Etre libre rend-il heureux ?

Pour Sartre, notre liberté est absolue et c’est aussi une situation difficile. En effet, si nous sommes libres, cela signifie également que nous sommes totalement responsables de ce que nous devenons. Nous ne pouvons pas nous abriter derrière des excuses, dire que nous avons été déterminé… De ce fait, nous pouvons ressentir de l’angoisse quand nous avons à faire des choix car être libre ne signifie pas que nous n’allons pas nous tromper, au contraire. Comment être sûr de faire le bon choix quand on n’est pas omniscient ? La liberté peut donc aller de pair avec la peur de se tromper et l’angoisse ressentie face à notre immense responsabilité.
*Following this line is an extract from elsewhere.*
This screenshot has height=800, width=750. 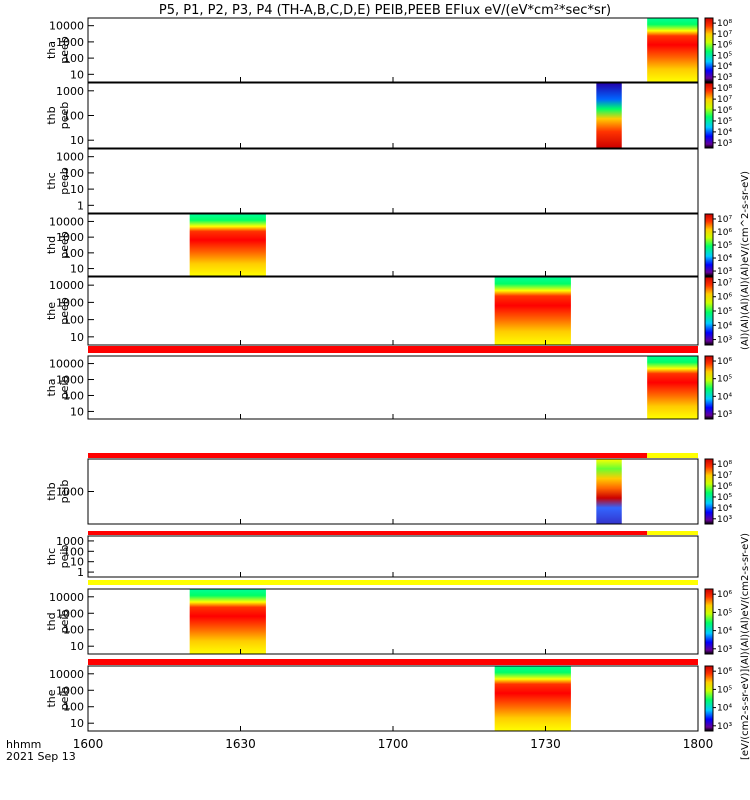 What do you see at coordinates (41, 756) in the screenshot?
I see `date-label: 2021 Sep 13` at bounding box center [41, 756].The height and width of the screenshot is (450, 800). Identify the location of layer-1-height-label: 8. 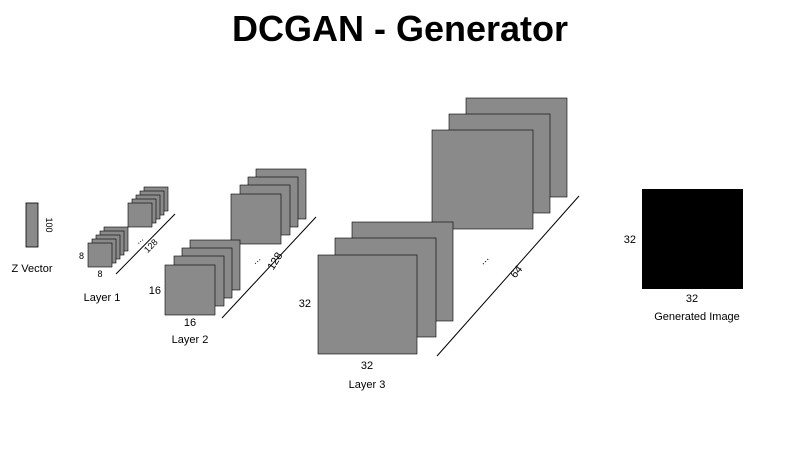
(82, 256).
Néanmoins, nous pouvons parfois oublier notre liberté, ne plus la sentir car nous n’avons, par exemple, pas le sentiment de faire des choix importants ou de prendre des risques. C’est pourquoi Sartre dit : « Jamais nous n’avons été plus libres que sous l’occupation allemande ». Cela semble paradoxal car dans cette situation, les français avaient perdu beaucoup de liberté et devaient subir des contraintes nombreuses. Mais dans le même temps, les choix qu’ils faisaient avaient davantage d’importance et étaient davantage ressentis car un choix pouvait leur coûter la vie. C’est dans des situations extrêmes que l’homme prend le plus intensément conscience de ses choix et donc de sa liberté.

L’homme est condamné à inventer l’homme selon Sartre

Sartre élargit la responsabilité humaine à un niveau collectif : « l’homme est condamné à chaque instant à inventer l’homme ». L’homme n’est pas seulement responsable de son être mais aussi de l’humanité en général. En choisissant, je donne non seulement consistance à ce que je suis mais j’invente l’homme. Mon choix n’est pas seulement personnel, il n’engage pas seulement ma propre personne mais l’humanité entière. Quand je choisis, je crée l’homme que je veux être mais aussi l’homme en général tel que je crois qu’il doit être et par mon exemple je montre que l’homme peut être ainsi et donne l’idée à d’autres de me suivre et de m’imiter.

Texte de Sartre :

Dostoïevski avait écrit : « Si Dieu n’existait pas, tout serait permis. » C’est là le point de départ de l’existentialisme. En effet, tout est permis si Dieu n’existe pas, et par conséquent l’homme est délaissé, parce qu’il ne trouve ni en lui, ni hors de lui une possibilité de s’accrocher. Il ne trouve d’abord pas d’excuses. Si, en effet, l’existence précède l’essence, on ne pourra jamais expliquer par référence à une nature humaine donnée et figée ; autrement dit il n’y a pas de déterminisme, l’homme est libre, l’homme est liberté. Si d’autre part, Dieu n’existe pas, nous ne trouvons pas en face de nous des valeurs ou des ordres qui légitiment notre conduite. Ainsi, nous n’avons ni derrière nous, ni devant nous, dans le domaine lumineux des valeurs, des justifications ou des excuses. C’est ce que j’exprimerai en disant que l’homme est condamné à être libre. Condamné, parce qu’il ne s’est pas créé lui-même, et par ailleurs cependant libre, parce qu’une fois jeté dans le monde, il est responsable de tout ce qu’il fait.

Jean-Paul Sartre, L’existentialisme est un humanisme, 1946.